[Collected data entries]
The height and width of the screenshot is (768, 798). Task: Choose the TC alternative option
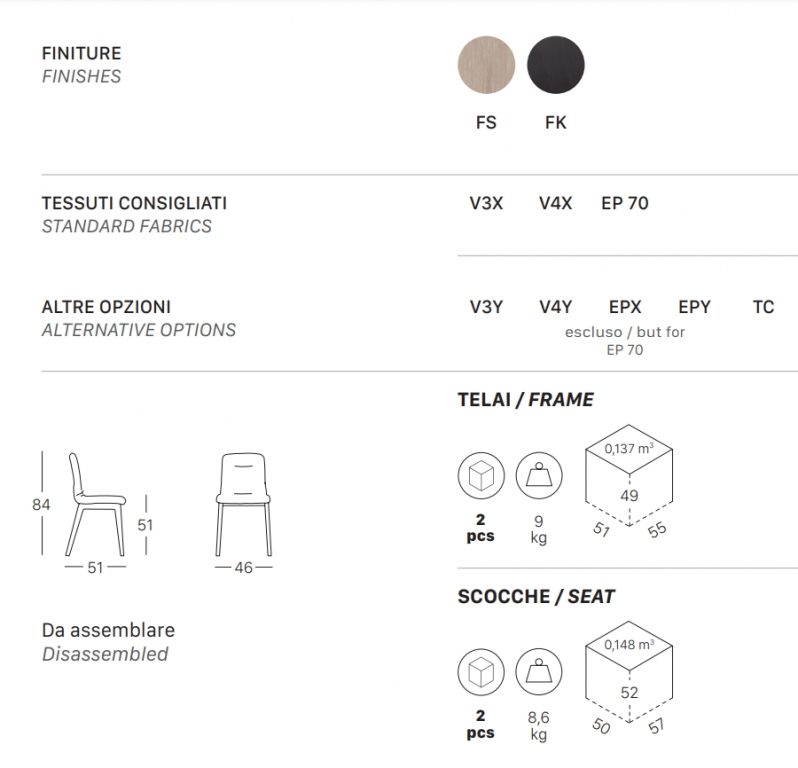click(763, 307)
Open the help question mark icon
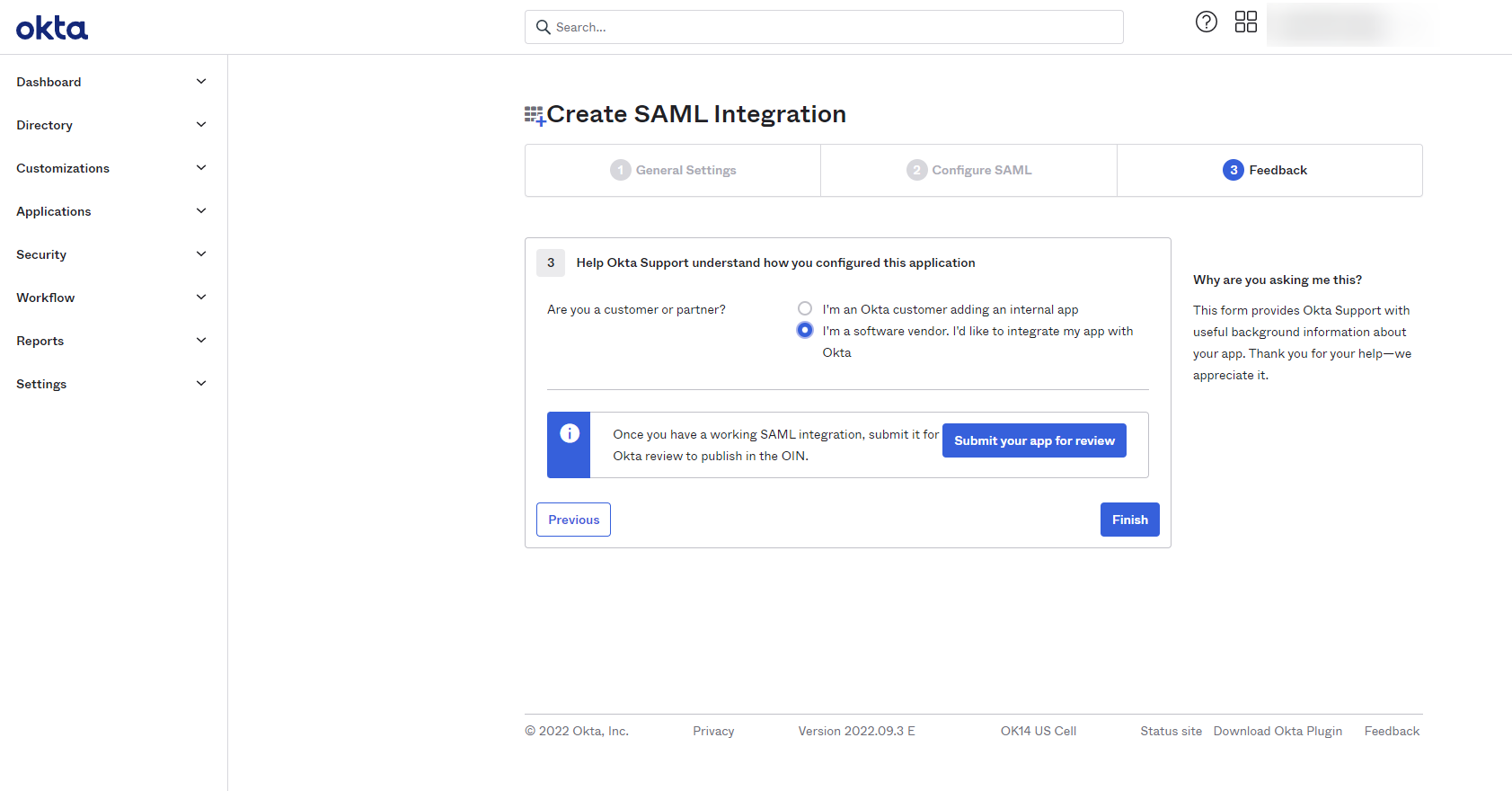The image size is (1512, 791). [x=1206, y=22]
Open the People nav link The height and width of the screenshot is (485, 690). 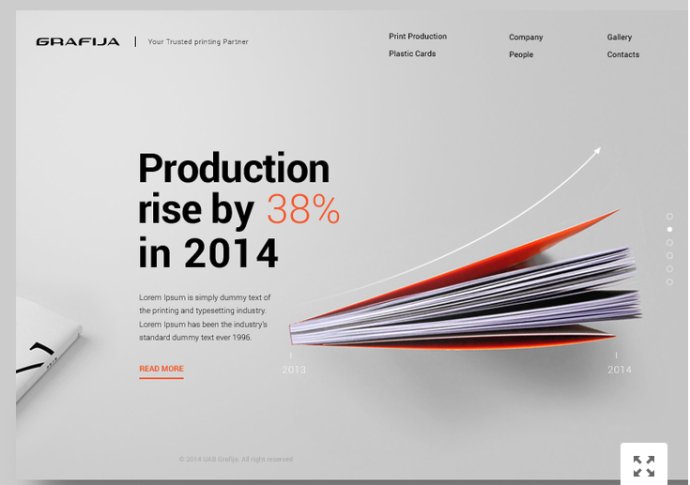[x=521, y=55]
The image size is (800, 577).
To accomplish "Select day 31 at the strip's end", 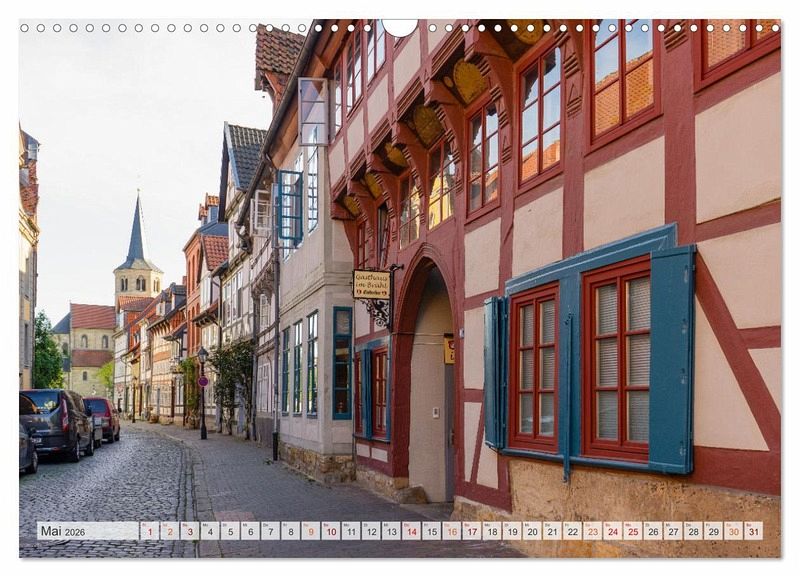I will [752, 531].
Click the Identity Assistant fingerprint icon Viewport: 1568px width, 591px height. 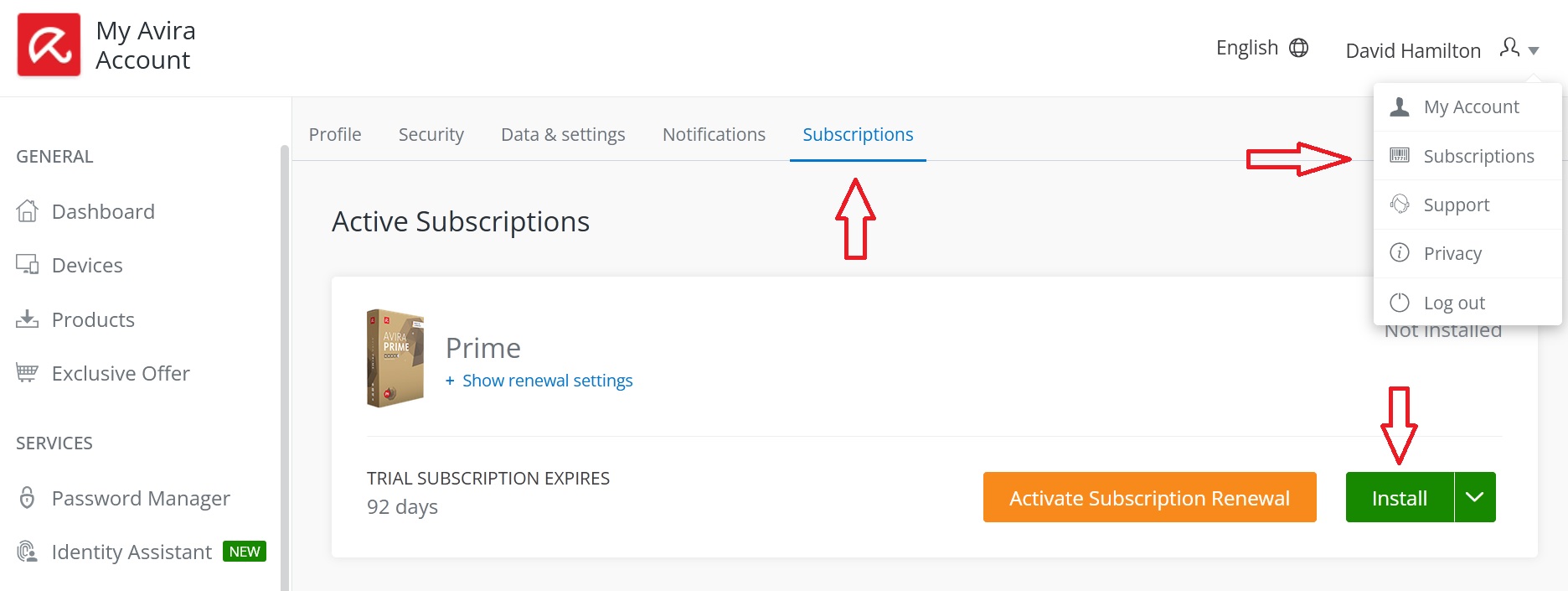pyautogui.click(x=28, y=552)
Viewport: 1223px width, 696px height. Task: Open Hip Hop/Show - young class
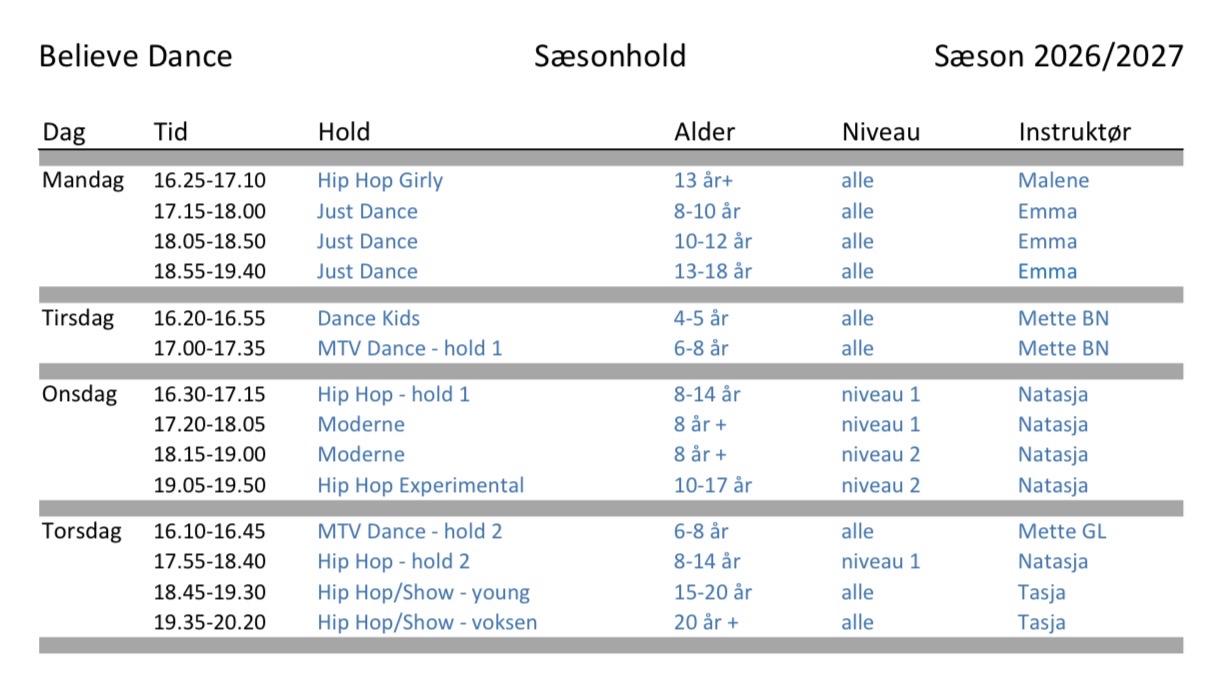424,592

**TASK BRIEF**.
Pictures are not part of the copy. Output only the lines from the one with "Viewport: 1223px width, 696px" through the final line of the records, exactly as given.

**WRITTEN RESPONSE**.
Viewport: 1223px width, 696px height. Task: Open Hip Hop/Show - young class
424,592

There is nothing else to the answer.